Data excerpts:
┄┄┄┄┄┄┄┄┄┄
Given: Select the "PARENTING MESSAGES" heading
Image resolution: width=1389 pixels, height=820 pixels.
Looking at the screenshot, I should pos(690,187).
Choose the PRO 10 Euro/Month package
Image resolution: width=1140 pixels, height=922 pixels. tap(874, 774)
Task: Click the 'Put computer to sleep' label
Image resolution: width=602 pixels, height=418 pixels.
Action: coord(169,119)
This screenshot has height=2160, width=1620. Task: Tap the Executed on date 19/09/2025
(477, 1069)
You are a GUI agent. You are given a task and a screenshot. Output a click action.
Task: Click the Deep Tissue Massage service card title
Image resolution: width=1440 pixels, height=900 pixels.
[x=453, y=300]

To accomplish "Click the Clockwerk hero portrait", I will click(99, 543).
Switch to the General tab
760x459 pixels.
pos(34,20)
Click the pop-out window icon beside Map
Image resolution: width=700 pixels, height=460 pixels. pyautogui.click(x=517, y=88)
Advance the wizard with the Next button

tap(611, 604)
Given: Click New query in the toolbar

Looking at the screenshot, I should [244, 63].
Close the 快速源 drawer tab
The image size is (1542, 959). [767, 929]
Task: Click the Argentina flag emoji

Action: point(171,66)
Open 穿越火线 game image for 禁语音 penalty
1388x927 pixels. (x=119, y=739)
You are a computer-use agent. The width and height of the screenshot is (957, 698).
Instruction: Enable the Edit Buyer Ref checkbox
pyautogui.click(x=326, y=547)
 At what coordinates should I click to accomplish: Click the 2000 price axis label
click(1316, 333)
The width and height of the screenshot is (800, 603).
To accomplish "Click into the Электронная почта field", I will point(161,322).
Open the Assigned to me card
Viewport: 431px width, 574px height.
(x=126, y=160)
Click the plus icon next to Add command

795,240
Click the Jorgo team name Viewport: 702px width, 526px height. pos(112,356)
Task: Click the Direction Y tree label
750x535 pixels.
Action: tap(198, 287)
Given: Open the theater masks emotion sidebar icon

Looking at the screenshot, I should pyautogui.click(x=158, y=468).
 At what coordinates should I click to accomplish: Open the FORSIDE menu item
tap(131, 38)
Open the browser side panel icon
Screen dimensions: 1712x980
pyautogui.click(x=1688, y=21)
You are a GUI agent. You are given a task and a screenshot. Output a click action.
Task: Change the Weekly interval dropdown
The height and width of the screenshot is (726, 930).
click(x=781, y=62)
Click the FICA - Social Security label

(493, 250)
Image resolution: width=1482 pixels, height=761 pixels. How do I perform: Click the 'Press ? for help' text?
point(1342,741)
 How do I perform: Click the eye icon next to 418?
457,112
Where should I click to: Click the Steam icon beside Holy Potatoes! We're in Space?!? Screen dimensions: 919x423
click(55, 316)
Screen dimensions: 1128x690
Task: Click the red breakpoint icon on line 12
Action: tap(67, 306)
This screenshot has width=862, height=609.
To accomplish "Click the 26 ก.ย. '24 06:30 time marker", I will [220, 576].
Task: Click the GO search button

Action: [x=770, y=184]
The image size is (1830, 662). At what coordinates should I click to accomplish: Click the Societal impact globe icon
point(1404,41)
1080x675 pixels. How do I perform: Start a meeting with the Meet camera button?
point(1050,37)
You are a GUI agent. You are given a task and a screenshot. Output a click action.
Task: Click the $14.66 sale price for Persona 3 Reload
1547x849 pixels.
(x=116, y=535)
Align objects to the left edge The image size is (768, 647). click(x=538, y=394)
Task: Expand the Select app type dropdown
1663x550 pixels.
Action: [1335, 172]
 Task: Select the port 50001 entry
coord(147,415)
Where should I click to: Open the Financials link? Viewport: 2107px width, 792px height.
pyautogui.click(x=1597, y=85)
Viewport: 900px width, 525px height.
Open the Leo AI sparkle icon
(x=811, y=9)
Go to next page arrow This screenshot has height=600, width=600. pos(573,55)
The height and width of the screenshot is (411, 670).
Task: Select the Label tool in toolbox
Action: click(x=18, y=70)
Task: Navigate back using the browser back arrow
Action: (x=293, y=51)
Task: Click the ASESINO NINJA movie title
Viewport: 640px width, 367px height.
┄┄┄┄┄┄┄┄┄┄
▶ _GOAL OF THE EXERCISE_:
Retype the entries one by one, exactly.

▶ _SOLUTION FOR THIS PROBLEM_:
Given: Select the "PARENTING MESSAGES" heading
Image resolution: width=1389 pixels, height=820 pixels.
Looking at the screenshot, I should pos(690,187).
Choose the PRO 10 Euro/Month package
Image resolution: width=1140 pixels, height=922 pixels. tap(874, 774)
Task: Click the 'Put computer to sleep' label
Image resolution: width=602 pixels, height=418 pixels.
Action: coord(169,119)
This screenshot has height=2160, width=1620. Task: Tap the Executed on date 19/09/2025
(477, 1069)
You are a GUI agent. You are given a task and a screenshot. Output a click action.
Task: Click the Deep Tissue Massage service card title
Image resolution: width=1440 pixels, height=900 pixels.
[x=453, y=300]

To accomplish "Click the Clockwerk hero portrait", I will click(99, 543).
Switch to the General tab
760x459 pixels.
pos(34,20)
Click the pop-out window icon beside Map
Image resolution: width=700 pixels, height=460 pixels. pyautogui.click(x=517, y=88)
Advance the wizard with the Next button

tap(611, 604)
Given: Click New query in the toolbar

Looking at the screenshot, I should [244, 63].
Close the 快速源 drawer tab
The image size is (1542, 959). [767, 929]
Task: Click the Argentina flag emoji

Action: point(171,66)
Open 穿越火线 game image for 禁语音 penalty
1388x927 pixels. (x=119, y=739)
You are a computer-use agent. The width and height of the screenshot is (957, 698).
Instruction: Enable the Edit Buyer Ref checkbox
pyautogui.click(x=326, y=547)
 At what coordinates should I click to accomplish: Click the 2000 price axis label
click(1316, 333)
The width and height of the screenshot is (800, 603).
To accomplish "Click into the Электронная почта field", I will point(161,322).
Open the Assigned to me card
Viewport: 431px width, 574px height.
(x=126, y=160)
Click the plus icon next to Add command

795,240
Click the Jorgo team name Viewport: 702px width, 526px height. pos(112,356)
Task: Click the Direction Y tree label
750x535 pixels.
Action: tap(198, 287)
Given: Open the theater masks emotion sidebar icon

Looking at the screenshot, I should pyautogui.click(x=158, y=468).
 At what coordinates should I click to accomplish: Open the FORSIDE menu item
tap(131, 38)
Open the browser side panel icon
Screen dimensions: 1712x980
pyautogui.click(x=1688, y=21)
You are a GUI agent. You are given a task and a screenshot. Output a click action.
Task: Change the Weekly interval dropdown
The height and width of the screenshot is (726, 930).
click(x=781, y=62)
Click the FICA - Social Security label

(493, 250)
Image resolution: width=1482 pixels, height=761 pixels. How do I perform: Click the 'Press ? for help' text?
point(1342,741)
 How do I perform: Click the eye icon next to 418?
457,112
Where should I click to: Click the Steam icon beside Holy Potatoes! We're in Space?!? Screen dimensions: 919x423
click(55, 316)
Screen dimensions: 1128x690
Task: Click the red breakpoint icon on line 12
Action: tap(67, 306)
This screenshot has width=862, height=609.
To accomplish "Click the 26 ก.ย. '24 06:30 time marker", I will [220, 576].
Task: Click the GO search button

Action: [x=770, y=184]
The image size is (1830, 662). At what coordinates should I click to accomplish: Click the Societal impact globe icon
point(1404,41)
1080x675 pixels. How do I perform: Start a meeting with the Meet camera button?
point(1050,37)
You are a GUI agent. You are given a task and a screenshot. Output a click action.
Task: Click the $14.66 sale price for Persona 3 Reload
1547x849 pixels.
(x=116, y=535)
Align objects to the left edge The image size is (768, 647). click(x=538, y=394)
Task: Expand the Select app type dropdown
1663x550 pixels.
Action: [1335, 172]
 Task: Select the port 50001 entry
coord(147,415)
Where should I click to: Open the Financials link? Viewport: 2107px width, 792px height.
pyautogui.click(x=1597, y=85)
Viewport: 900px width, 525px height.
Open the Leo AI sparkle icon
(x=811, y=9)
Go to next page arrow This screenshot has height=600, width=600. pos(573,55)
The height and width of the screenshot is (411, 670).
Task: Select the Label tool in toolbox
Action: click(x=18, y=70)
Task: Navigate back using the browser back arrow
Action: (x=293, y=51)
Task: Click the ASESINO NINJA movie title
Viewport: 640px width, 367px height.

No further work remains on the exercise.